Die Studie beruht auf Daten von 405 Personen, erhoben im Rahmen eines internationalen Forschungsverbunds in aller Welt. Dieses Netzwerk untersucht Familien, bei denen aufgrund genetischer Veränderungen eine Alzheimer-Erkrankung schon im mittleren Alter auftritt. Genetische Analysen erlauben recht genaue Vorhersagen, ob und wann ein Familienmitglied dement wird.
Bei diesen Personen verfolgten Jucker und Kollegen die Entwicklung der Filament-Konzentration von Jahr zu Jahr. Dabei stellten sie fest: Bis zu 16 Jahre vor dem errechneten Eintreten von Demenz-Symptomen gab es im Blut auffällige Veränderungen. »Es ist nicht der absolute Wert der Filament-Konzentration, sondern deren zeitliche Entwicklung, die wirklich aussagekräftig ist und Vorhersagen über den weiteren Krankheitsverlauf erlaubt«, sagt Jucker.
In weiteren Untersuchungen zeigten die Wissenschaftler, dass die Veränderung der Neurofilament-Konzentration den neuronalen Abbau sehr exakt widerspiegelt und Prognosen darüber erlaubt, wie sich das Gehirn in den nächsten Jahren entwickeln wird. »Wir konnten Vorhersagen über den Verlust von Hirnmasse und über kognitive Beeinträchtigungen machen, die dann zwei Jahre später tatsächlich eingetreten sind«, so Jucker.

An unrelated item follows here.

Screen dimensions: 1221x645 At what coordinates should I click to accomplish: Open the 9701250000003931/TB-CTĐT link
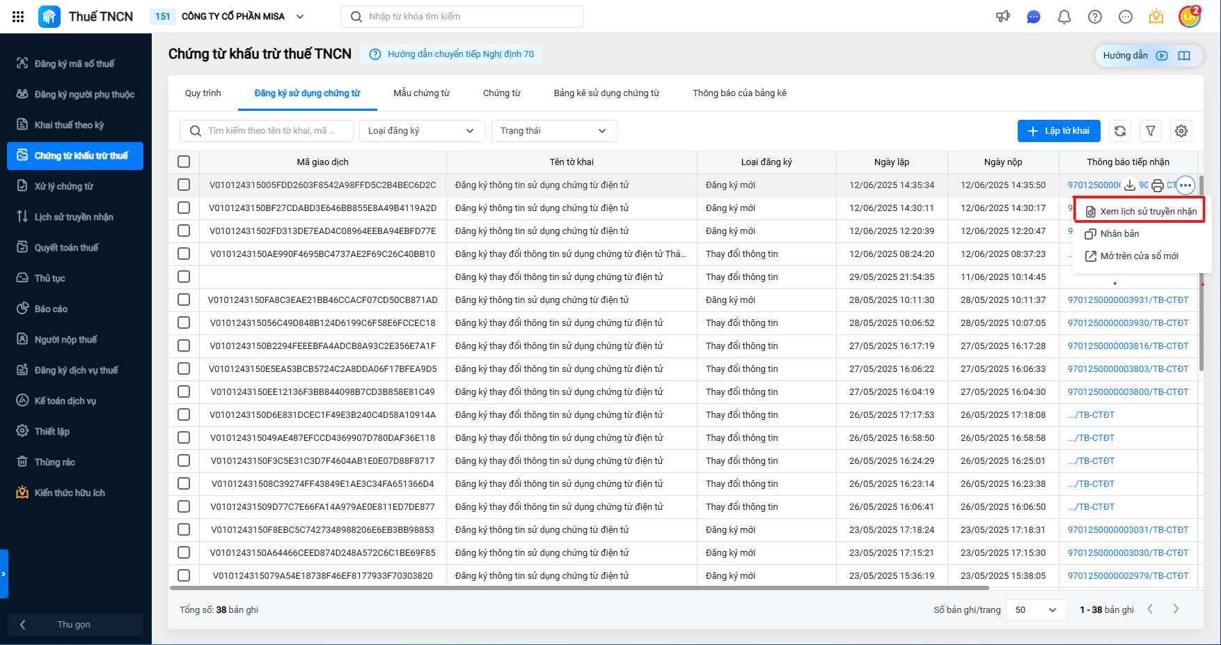[x=1128, y=300]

Während sich also herausstellte, dass die Veränderung der Filament-Konzentration und der Abbau von Hirngewebe eng miteinander korrelierten, war der Zusammenhang mit der Ablagerung toxischer Amyloid-Proteine weit weniger ausgeprägt. Diese Beobachtung stützt die Annahme, dass Amyloid-Proteine zwar ein Auslöser der Erkrankung sind, der neuronale Abbau im weiteren Verlauf jedoch unabhängig erfolgt.
Nicht nur bei Alzheimer, auch im Zuge weiterer neurodegenerativer Erkrankungen kommt es im Blut zur Anreicherung von Neurofilamenten. Damit eignet sich der Test nur bedingt zur Diagnose von Alzheimer. »Er zeigt aber sehr genau den Krankheitsverlauf an und ist damit ein ausgezeichnetes Werkzeug, um in klinischen Studien neue Alzheimer-Therapien zu erforschen«, sagt Jucker. (pm)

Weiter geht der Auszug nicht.